---------- Data for processing ----------

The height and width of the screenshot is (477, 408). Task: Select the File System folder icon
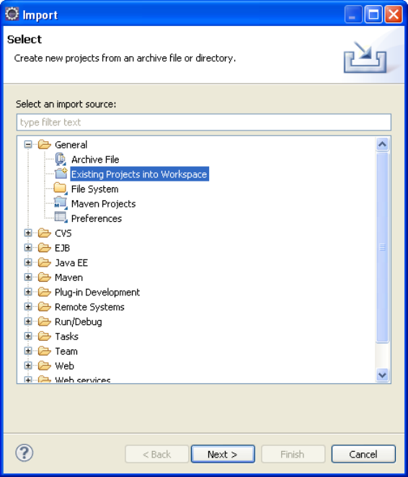pos(61,189)
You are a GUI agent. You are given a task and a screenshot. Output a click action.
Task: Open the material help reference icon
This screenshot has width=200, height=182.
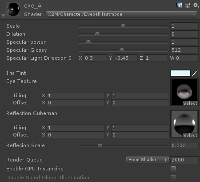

----------

» **Aim of the exercise**: The expected output is the lines from the line that contains "You are a GUI" through the last line of the material, reproduced exactly, with both ends present and pictures absent.

» **Exercise answer**:
You are a GUI agent. You are given a task and a screenshot. Output a click action.
Task: Open the material help reference icon
This screenshot has width=200, height=182.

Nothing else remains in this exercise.